Examples found in repository

examples/derived.rs (line 105)

fn main() {
    // Create a new context.
    let ctx = DataFrostContext::new(ContextDescriptor {
        label: Some("my context"),
    });

    // Allocate a new primary array object, which has a doubled
    // array as a derived format.
    let data = ctx.allocate::<PrimaryArray>(AllocationDescriptor {
        descriptor: NumberArrayDescriptor { len: 7 },
        label: Some("my data"),
        derived_formats: &[Derived::new(DoublePrimaryArray)],
    });

    // Create a command buffer to record operations to execute
    // on our data.
    let mut command_buffer = CommandBuffer::new(CommandBufferDescriptor {
        label: Some("my command buffer"),
    });

    // Schedule a command to fill the primary number array with some data.
    let view = data.view::<PrimaryArray>();
    let view_clone = view.clone();
    command_buffer.schedule(CommandDescriptor {
        label: Some("fill array"),
        views: &[&view.as_mut(4..6)],
        command: move |ctx| ctx.get_mut(&view_clone).0[4..6].fill(33),
    });

    // Schedule a command to map the contents of the derived acceleration structure
    // so that we may view them synchronously.
    let derived = command_buffer.map(&data.view::<DoubledArray>().as_const());

    // Submit the buffer for processing.
    ctx.submit(command_buffer);

    // The doubled acceleration structure automatically contains the
    // correct, up-to-date data!
    assert_eq!(&[0, 0, 0, 0, 66, 66, 0], &ctx.get(&derived).0[..]);
}

pub fn get_mut<'a, F: Format>( &self, mapping: &'a mut Mapped<Mut, F> ) -> ViewRef<'a, Mut, F>

Mutably gets the data referenced by the mapping. This function will block if the mapping is not yet available.

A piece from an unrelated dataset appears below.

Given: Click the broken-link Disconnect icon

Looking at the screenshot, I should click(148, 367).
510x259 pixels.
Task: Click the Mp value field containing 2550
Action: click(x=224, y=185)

pub fn query(&self, submission: &CommandBufferSubmission) -> CommandBufferStatus

Checks the current status of an executing command buffer.

pub fn submit(&self, buffer: CommandBuffer) -> CommandBufferSubmission

Schedules the provided command buffer for execution.

Examples found in repository

examples/derived.rs (line 101)

fn main() {
    // Create a new context.
    let ctx = DataFrostContext::new(ContextDescriptor {
        label: Some("my context"),
    });

    // Allocate a new primary array object, which has a doubled
    // array as a derived format.
    let data = ctx.allocate::<PrimaryArray>(AllocationDescriptor {
        descriptor: NumberArrayDescriptor { len: 7 },
        label: Some("my data"),
        derived_formats: &[Derived::new(DoublePrimaryArray)],
    });

    // Create a command buffer to record operations to execute
    // on our data.
    let mut command_buffer = CommandBuffer::new(CommandBufferDescriptor {
        label: Some("my command buffer"),
    });

    // Schedule a command to fill the primary number array with some data.
    let view = data.view::<PrimaryArray>();
    let view_clone = view.clone();
    command_buffer.schedule(CommandDescriptor {
        label: Some("fill array"),
        views: &[&view.as_mut(4..6)],
        command: move |ctx| ctx.get_mut(&view_clone).0[4..6].fill(33),
    });

    // Schedule a command to map the contents of the derived acceleration structure
    // so that we may view them synchronously.
    let derived = command_buffer.map(&data.view::<DoubledArray>().as_const());

    // Submit the buffer for processing.
    ctx.submit(command_buffer);

    // The doubled acceleration structure automatically contains the
    // correct, up-to-date data!
    assert_eq!(&[0, 0, 0, 0, 66, 66, 0], &ctx.get(&derived).0[..]);
}

Trait Implementations

impl Clone for DataFrostContext

fn clone(&self) -> DataFrostContext

Returns a copy of the value.

fn clone_from(&mut self, source: &Self)

Performs copy-assignment from source.

impl Debug for DataFrostContext

fn fmt(&self, f: &mut Formatter<'_>) -> Result

Formats the value using the given formatter.

impl Default for DataFrostContext

fn default() -> Self

Returns the “default value” for a type.

impl WorkProvider for DataFrostContext

fn change_notifier(&self) -> &ChangeNotifier

Gets a reference to the notifier which raises an event when new work is available.

fn next_task(&self) -> Option<Box<dyn WorkUnit + '_>>

Obtains the next unit of queued work from the provider.